Menchaca will give her speech, “Immigration and Citizenship in the Borderlands: the Importance of Archives” at 12:45 p.m. in the UTPA Library Auditorium. She is an anthropology professor at UT Austin and wrote Recovering History, Constructing Race: The Indian, Black, and White Roots of Mexican Americans.
The talk is sponsored by the University Library as part of National Library Week and the College of Social and Behavioral Sciences (CSBS) as part of the CSBS Sixth Annual Research Conference.
A light reception will follow from 2-3 p.m. in room 319 on the library's third floor.
Guests can explore, via computer stations, the fascinating audio and visual materials from the six collections in the Border Studies Archive: border music, border wall and border security, Latinas and politics, Spanish land grants, traditional Mexican American folklore and visual border studies. Visitors can view selections from the collection’s 2,672 photographs in a projected slide show and watch selections from more than 150 hours of video.
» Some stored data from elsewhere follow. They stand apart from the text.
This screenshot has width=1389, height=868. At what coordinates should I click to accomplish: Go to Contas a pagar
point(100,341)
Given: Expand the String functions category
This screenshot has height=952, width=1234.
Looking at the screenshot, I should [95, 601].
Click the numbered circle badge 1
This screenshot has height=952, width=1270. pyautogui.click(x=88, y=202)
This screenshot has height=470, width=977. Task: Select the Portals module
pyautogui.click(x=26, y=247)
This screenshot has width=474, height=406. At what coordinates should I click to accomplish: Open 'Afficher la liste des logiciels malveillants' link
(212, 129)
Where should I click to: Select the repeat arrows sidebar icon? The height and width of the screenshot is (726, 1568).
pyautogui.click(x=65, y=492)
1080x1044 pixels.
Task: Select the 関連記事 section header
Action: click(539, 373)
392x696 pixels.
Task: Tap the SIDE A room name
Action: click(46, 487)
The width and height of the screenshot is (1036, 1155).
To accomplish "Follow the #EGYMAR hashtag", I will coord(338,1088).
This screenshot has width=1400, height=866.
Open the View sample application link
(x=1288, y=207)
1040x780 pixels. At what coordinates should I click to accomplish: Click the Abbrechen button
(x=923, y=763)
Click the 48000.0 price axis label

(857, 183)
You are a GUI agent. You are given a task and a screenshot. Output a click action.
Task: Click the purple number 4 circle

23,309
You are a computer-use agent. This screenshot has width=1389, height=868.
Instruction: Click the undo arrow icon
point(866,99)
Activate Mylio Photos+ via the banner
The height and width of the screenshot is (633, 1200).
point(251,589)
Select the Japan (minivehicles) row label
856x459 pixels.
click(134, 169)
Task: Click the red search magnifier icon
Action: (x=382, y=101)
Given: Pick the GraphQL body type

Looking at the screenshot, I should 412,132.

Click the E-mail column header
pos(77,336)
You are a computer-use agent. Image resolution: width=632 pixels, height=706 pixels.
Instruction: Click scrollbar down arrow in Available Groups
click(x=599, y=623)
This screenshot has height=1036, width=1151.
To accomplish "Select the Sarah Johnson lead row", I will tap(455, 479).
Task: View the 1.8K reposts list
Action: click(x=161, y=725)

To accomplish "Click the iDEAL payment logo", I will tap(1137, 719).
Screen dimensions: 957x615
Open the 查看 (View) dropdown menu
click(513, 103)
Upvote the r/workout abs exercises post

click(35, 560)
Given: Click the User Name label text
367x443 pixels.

Also featured is the exhibit "Success: Rio Grande Valley Veterans," a multimedia project by Ashley and Rey Leal highlighting the lives of seven local veterans and their conceptions of success following military service. The veterans’ service times and arenas range from three to 32 years and from World War II to Iraq and Afghanistan.
For more information, visit www.utpa.edu/borderarchive, go to “Border Studies Archive at UTPA” on Facebook, follow the Border Studies Archive on Twitter @borderarchive, or contact the Border Studies Archive by phone at (956) 665-2909.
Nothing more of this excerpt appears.